#### Goal of the exercise
Would you please return only the lines from the one with "The image size" through the last line of the records below, leaving the pictures out?

Collected data
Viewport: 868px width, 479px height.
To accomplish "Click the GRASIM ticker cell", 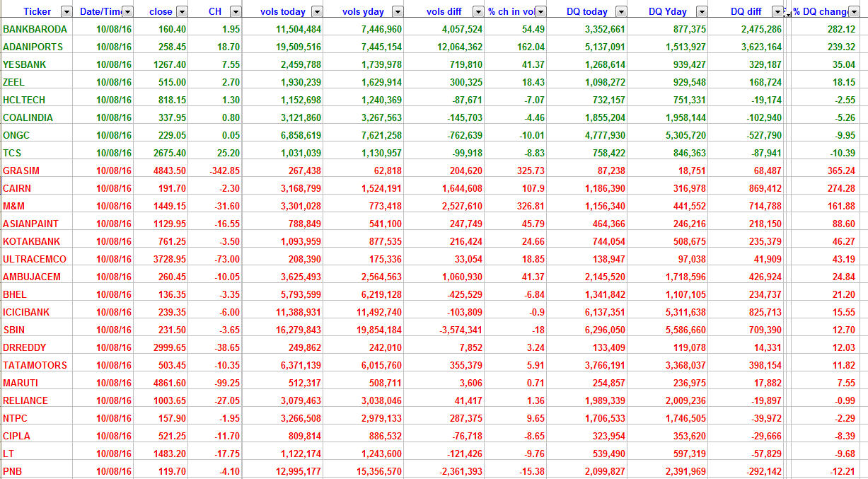I will pyautogui.click(x=21, y=171).
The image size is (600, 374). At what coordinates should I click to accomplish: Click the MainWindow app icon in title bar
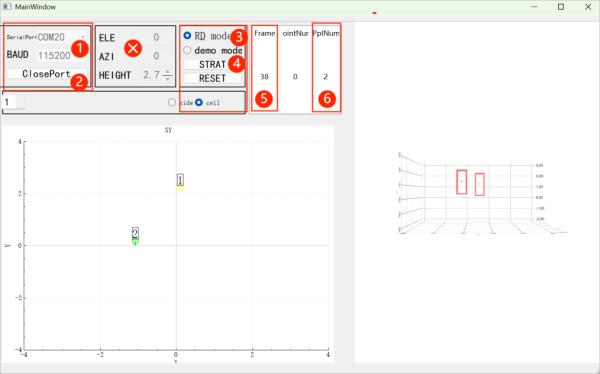tap(7, 7)
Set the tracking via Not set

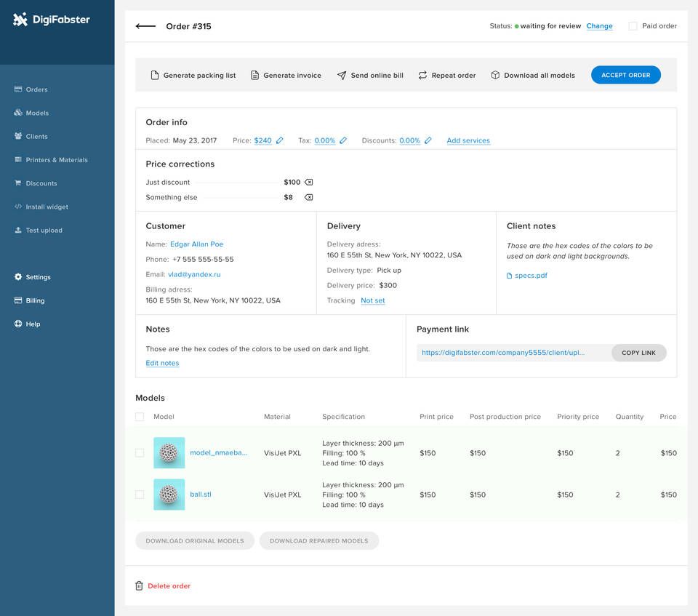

#### Expected answer
The image size is (600, 374). At what coordinates should I click to accomplish: Click the MainWindow app icon in title bar
tap(7, 7)
Set the tracking via Not set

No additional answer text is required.